Businesses have been urged to take a venture-capital-like approach to certain IT investments where they could help the company’s topline growth and give it a competitive advantage.

That’s the view of management consultants McKinsey, which has advised companies not to apply the business mantra ‘do more with less’ across the board to technology, when it has the potential to help a company to innovate.

The company outlined this thinking in its report, Divide and Conquer: Rethinking IT Strategy. According to McKinsey’s assessment, most companies manage established businesses and new ventures differently, but usually manage IT just one way: “with a broad stroke, to cut costs in rough times and to fund projects in good ones”.

However, this approach is a “limited view” that sees IT as a commodity to be managed at minimal cost, said McKinsey. “By forgoing investments in IT innovation, companies are passing up opportunities to gain a competitive advantage or to change the rules in their industries fundamentally,” the report said.

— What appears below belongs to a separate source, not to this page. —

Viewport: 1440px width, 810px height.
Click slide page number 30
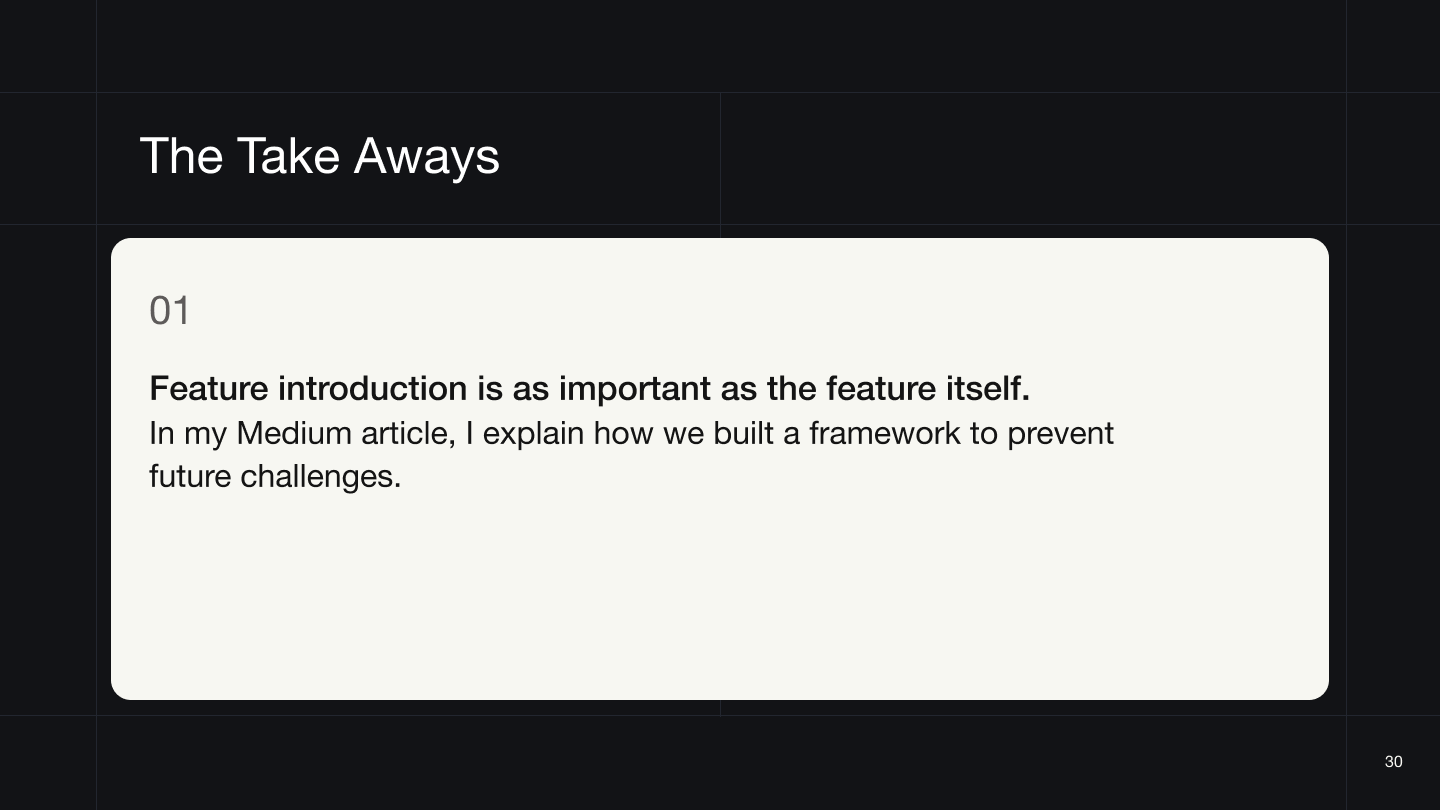tap(1393, 762)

Instead, the firm recommended taking a portfolio view of IT to manage more forward-thinking IT investments. “A company that differentiates among the types of IT that support different parts of its business can invest in future success while continually paring the costs of routine technologies,” said McKinsey.

The report recommended that companies should treat their IT budgets as they would their financial investments, dividing them into low-, medium- and high-risk categories. Up to 60pc of a company’s IT investments should focus on maintaining and enhancing basic IT services, including core business applications, compliance systems and email.

A further 10-30pc of tech spending investments should be aimed at helping it overcome competitors, by operating at significantly lower cost or higher productivity than rivals. “Such investments yield cost advantages over rivals — at least until they implement similar systems and processes,” said the report.

Another, smaller, category involves high-risk, high-reward investments; innovations that open new markets or make it possible to offer new products or services that are substantially different from and more desirable than those of competitors. McKinsey acknowledged that these tend to be more difficult to manage. “By differentiating the way these categories are managed, companies can run their daily IT operations cost effectively while making limited, targeted investments in new and promising technologies,” the report said.